Tiré du magazine paroissial L’Essentiel, secteurs Monthey et Haut-Lac (VS), octobre 2020
Par Sandrine Mayoraz | Photos: Pascal Theux, Bernard Cachat
«Viens, suis-moi», pouvait-on lire sur les cartes d’ordination de Dominique Theux le 10 juin 1990. Après trente ans de sacerdoce, il est toujours heureux d’être prêtre, à la suite de notre Seigneur. Ordonné prêtre à la cathédrale de Sion, avec deux Haut-Valaisans, Bruno Gmür et Richard Lehner, Dominique Theux se souvient de la joie qui régnait dans le diocèse. Tout le monde était heureux de l’engagement de ces trois nouveaux prêtres. Quelques jours plus tard, il célèbre sa première messe à Martigny. Une même joie le transportait : celle de partager sa foi au sein de la communauté qui l’a vu grandir. Notre prêtre a desservi quatre paroisses du Valais central avant de déposer ses valises chez nous.
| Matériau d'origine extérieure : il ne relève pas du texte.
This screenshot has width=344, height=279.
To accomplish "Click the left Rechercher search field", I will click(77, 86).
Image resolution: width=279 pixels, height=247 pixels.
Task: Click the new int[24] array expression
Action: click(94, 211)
A plusieurs reprises, il a accompagné ses paroissiens à Lourdes. Ce pèlerinage au service des malades fait vibrer sa vocation, lui qui s’est senti appelé au sacerdoce alors qu’il a été malade d’une tumeur au cerveau.Evidemment, après trois décennies, notre monde en mouvement a évolué, mais le désir qui anime Dominique reste le même : rejoindre les personnes dans leur aujourd’hui et les rassembler en une communauté qui soit « signe d’une foi qu’on porte ensemble ».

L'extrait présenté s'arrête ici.